Fast Or Slow? came from the same writing class. The instructor told us that he believed that if you could write well about death, you could write well about almost anything.
My father died suddenly. He called out to my mother, “I don’t feel well,” rose from his chair, and was dead before he hit the floor.
My mother’s body lingered for just over a week after a stroke stole her mind.
These are relative terms as far as death goes. Is slow a few days, or a few months? If months, then what is fast? Days? Hours?
Which hurts more? Does one hurt less? Can it? How can a loving God put us in situations that bring these questions?
Both bring their own peculiar baggage. Fast is sudden, leaving no time for preparations, or goodbyes. Slow brings too much time for what-ifs, and leaves not enough time to right wrongs. Slow teases, like a nightclub dancer, tantalizing and tempting, yet just out of reach.
My last memory of my father is a warm embrace after a good visit. He told me he loved me, and issued his trademark warning for my drive home: “Be careful.” Forty-eight hours later, my mother issued the same warning as I returned to help bury him.
I can still picture my mother fighting a respirator tube, shaking her head, pleading in her eyes. She despised the idea of a machine breathing for her. I could never make her understand that without it, she wouldn’t be able to breathe over the pain medication after her surgery.

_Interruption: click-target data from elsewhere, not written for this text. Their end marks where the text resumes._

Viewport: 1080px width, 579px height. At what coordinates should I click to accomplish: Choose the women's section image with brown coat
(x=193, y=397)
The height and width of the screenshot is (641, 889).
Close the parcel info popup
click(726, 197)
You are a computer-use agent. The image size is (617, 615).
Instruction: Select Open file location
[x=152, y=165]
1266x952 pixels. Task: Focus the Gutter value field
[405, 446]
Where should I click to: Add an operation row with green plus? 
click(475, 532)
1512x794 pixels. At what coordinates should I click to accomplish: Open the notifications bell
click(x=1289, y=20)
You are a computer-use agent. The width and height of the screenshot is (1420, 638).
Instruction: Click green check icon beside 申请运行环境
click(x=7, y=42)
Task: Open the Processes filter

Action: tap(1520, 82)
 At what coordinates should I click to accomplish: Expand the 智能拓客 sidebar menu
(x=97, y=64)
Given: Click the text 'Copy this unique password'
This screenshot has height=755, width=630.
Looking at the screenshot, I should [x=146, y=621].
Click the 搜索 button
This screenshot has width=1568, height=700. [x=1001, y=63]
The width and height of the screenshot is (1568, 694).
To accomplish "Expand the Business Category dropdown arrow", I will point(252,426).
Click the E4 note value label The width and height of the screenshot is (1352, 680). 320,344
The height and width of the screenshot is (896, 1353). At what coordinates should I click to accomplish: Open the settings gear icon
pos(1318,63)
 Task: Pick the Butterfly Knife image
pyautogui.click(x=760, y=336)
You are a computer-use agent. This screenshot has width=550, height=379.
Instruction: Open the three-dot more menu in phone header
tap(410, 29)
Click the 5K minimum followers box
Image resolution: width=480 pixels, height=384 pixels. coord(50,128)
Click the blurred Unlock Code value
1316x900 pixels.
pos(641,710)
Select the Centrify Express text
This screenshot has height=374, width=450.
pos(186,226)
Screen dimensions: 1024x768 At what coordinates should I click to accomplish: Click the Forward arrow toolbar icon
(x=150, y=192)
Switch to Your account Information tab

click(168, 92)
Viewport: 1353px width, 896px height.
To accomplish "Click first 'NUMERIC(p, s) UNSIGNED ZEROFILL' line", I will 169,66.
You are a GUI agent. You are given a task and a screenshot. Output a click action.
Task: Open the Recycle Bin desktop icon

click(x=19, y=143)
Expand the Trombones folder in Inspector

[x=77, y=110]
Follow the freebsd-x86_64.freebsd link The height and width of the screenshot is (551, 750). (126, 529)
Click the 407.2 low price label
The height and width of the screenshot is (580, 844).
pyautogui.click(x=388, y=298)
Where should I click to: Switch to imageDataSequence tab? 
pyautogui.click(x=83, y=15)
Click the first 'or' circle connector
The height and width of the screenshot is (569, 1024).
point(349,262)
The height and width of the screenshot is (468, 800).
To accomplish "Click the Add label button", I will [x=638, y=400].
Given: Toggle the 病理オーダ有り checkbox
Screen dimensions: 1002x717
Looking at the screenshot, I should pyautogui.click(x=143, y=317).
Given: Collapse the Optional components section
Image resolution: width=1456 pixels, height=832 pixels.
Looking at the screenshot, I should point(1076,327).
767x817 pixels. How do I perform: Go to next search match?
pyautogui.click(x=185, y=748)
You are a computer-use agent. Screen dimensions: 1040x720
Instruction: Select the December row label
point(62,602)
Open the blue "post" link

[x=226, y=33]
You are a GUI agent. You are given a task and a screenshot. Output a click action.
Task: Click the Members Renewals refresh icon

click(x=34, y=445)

Two vastly different experiences have the commonality of God’s love.
God took my father quickly, while I wasn’t around. He spared my mother the pain and anguish and draining torture of a long illness. He spared me the guilt of beating the paramedics to the scene, then failing to revive my own father. He gave my mother the strength and wisdom to survive on her own for six more years, independent for the first time in thirty years. This, to a woman who cursed her husband for dying first.
In my mother’s death, He physically manifested Himself to me, to calm my fears and guilt over her eternal destination. As I wept at her bedside in her last moments, begging her forgiveness for not sharing the evangelical message of salvation, I felt His hand on my shoulder, and He whispered, “She’s with Me now. It’s OK.”